* TASK REQUIREMENTS: Turn the records from their start up to and including the line with "pos(32,266)" into a JSON list of strings, one string per line, with blank lines dropped. Leave the pictures out of the answer.

+++ EXERCISE INPUTS +++

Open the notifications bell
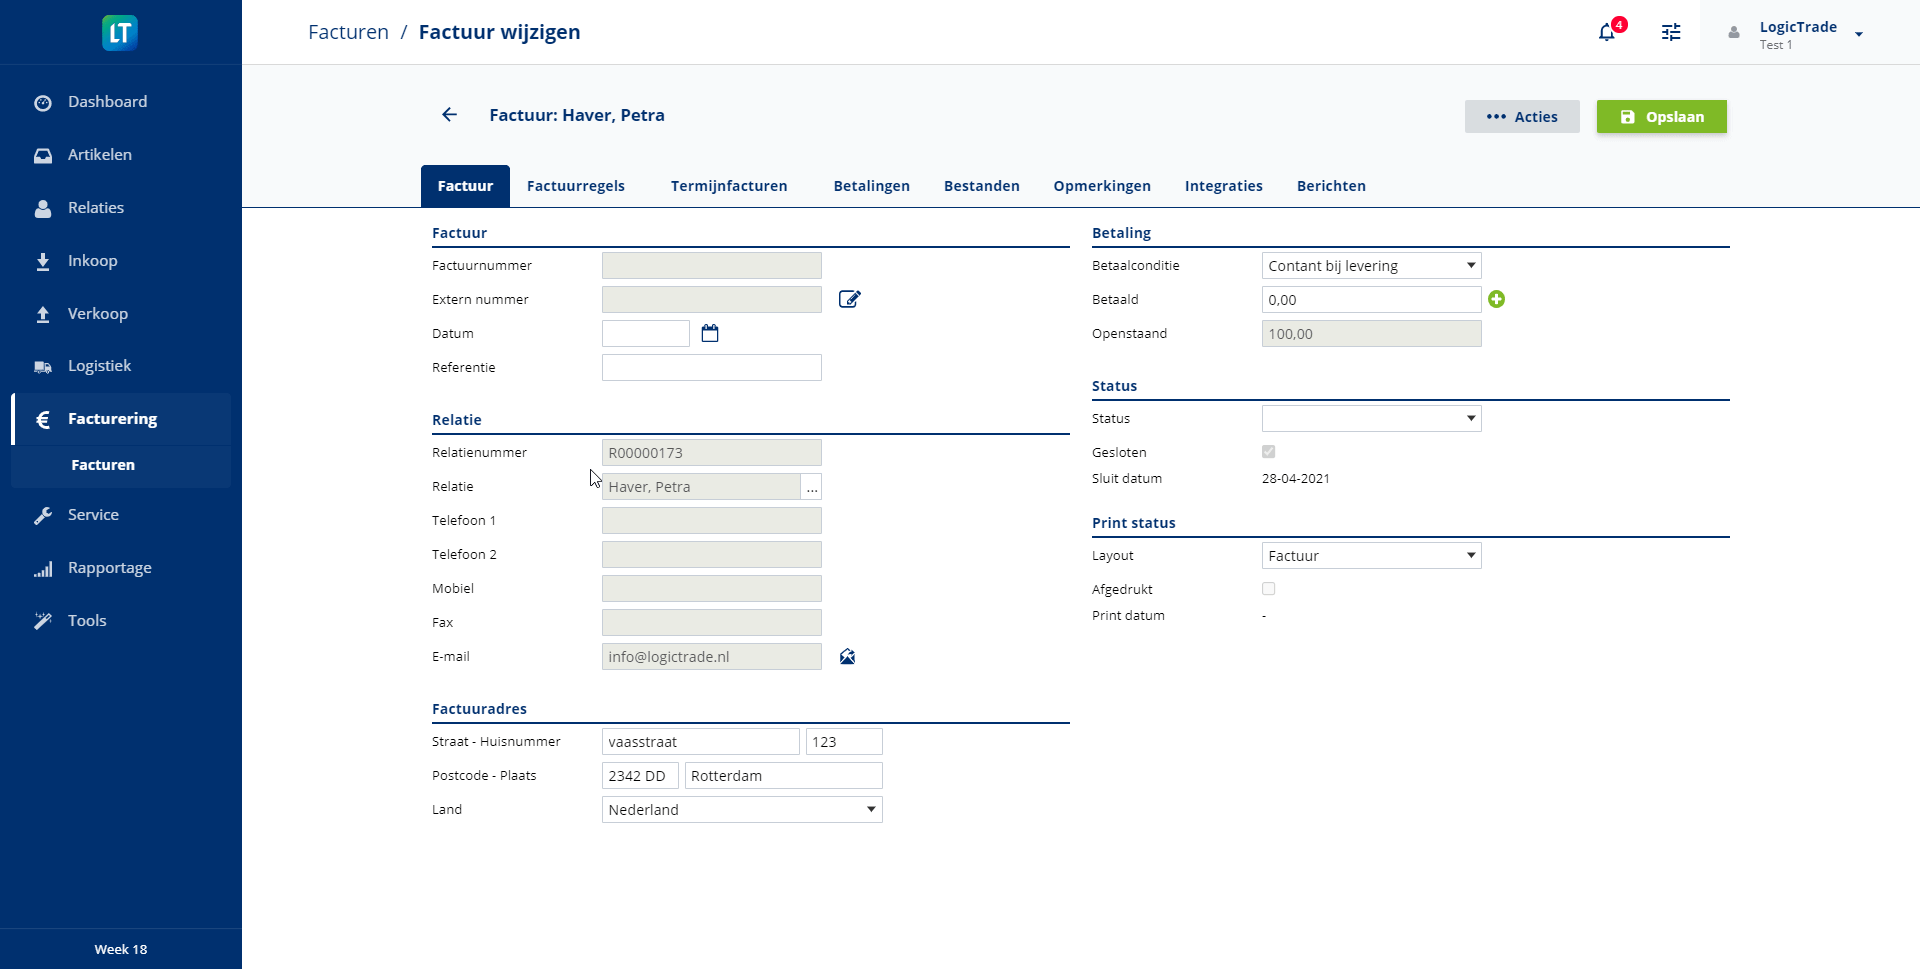The image size is (1920, 969). click(x=1606, y=32)
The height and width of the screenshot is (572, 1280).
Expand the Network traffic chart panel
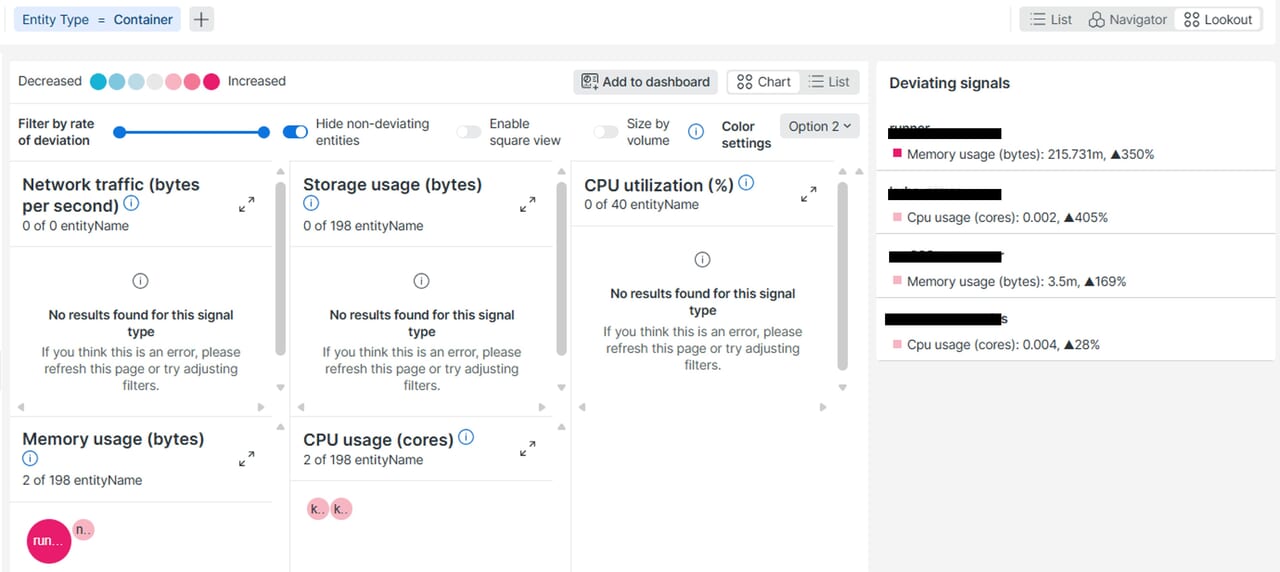click(246, 204)
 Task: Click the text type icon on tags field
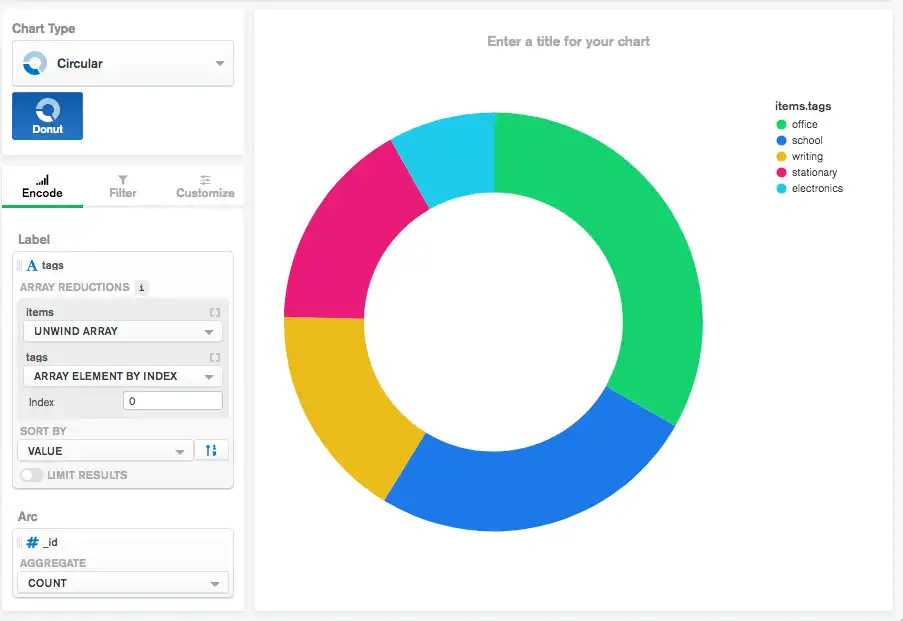pos(32,266)
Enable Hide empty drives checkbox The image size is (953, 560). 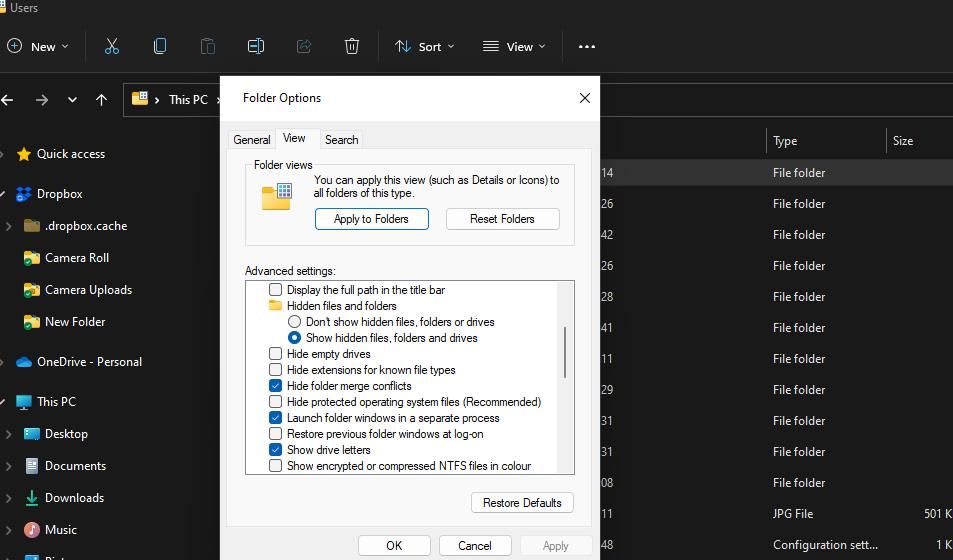click(x=276, y=354)
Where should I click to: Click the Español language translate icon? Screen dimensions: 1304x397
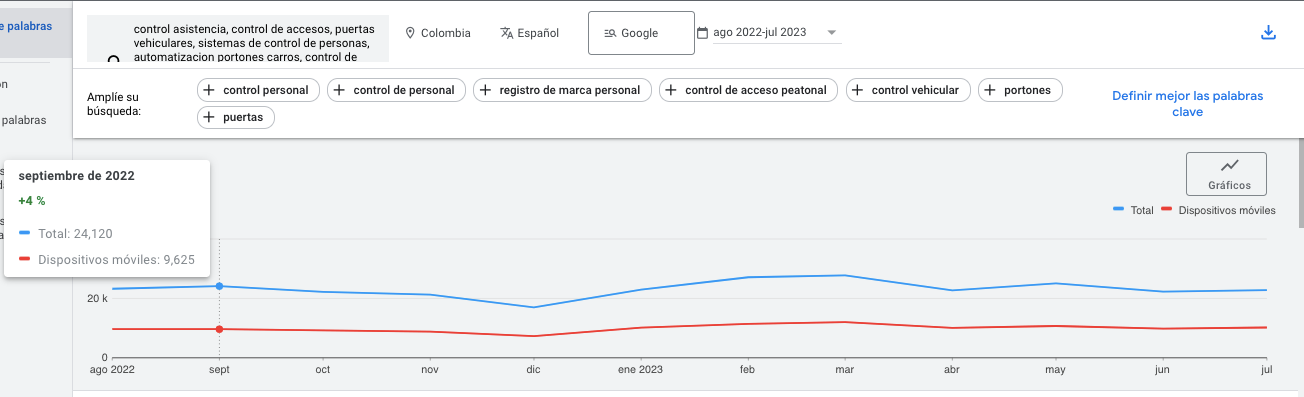point(506,33)
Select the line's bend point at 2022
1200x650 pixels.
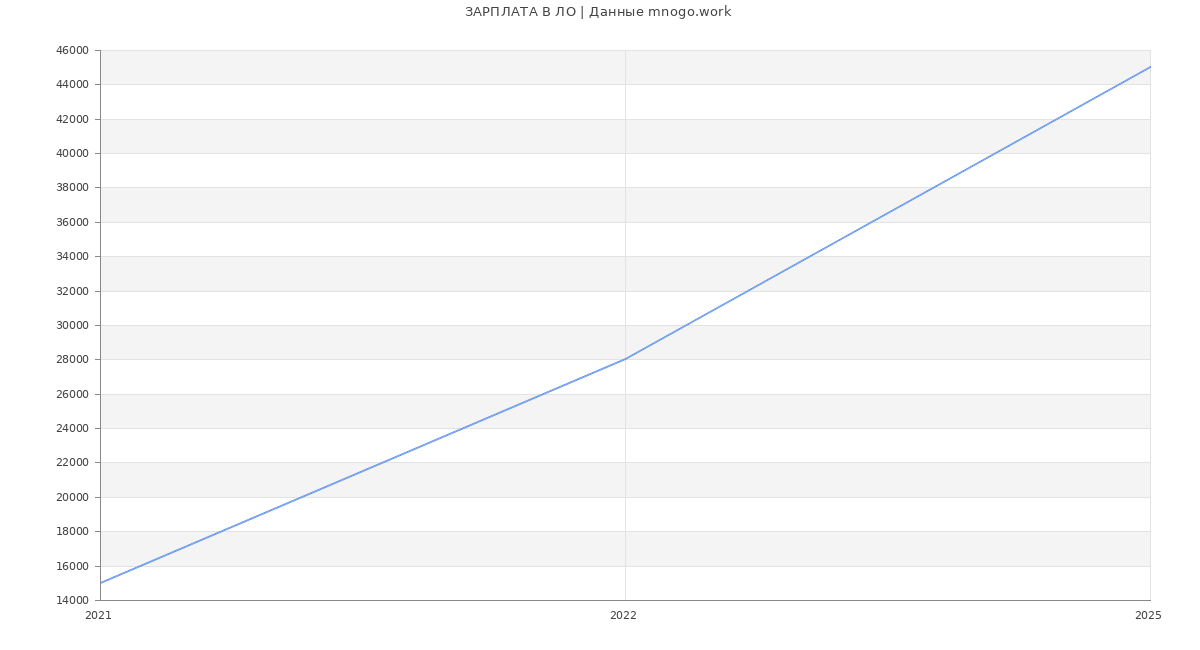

+++

* RESPONSE TO THIS EXERCISE:
[
  "Open the notifications bell",
  "The image size is (1920, 969). click(x=1606, y=32)",
  "The height and width of the screenshot is (572, 1280).",
  "Expand the Network traffic chart panel",
  "click(246, 204)",
  " Task: Click the text type icon on tags field",
  "pos(32,266)"
]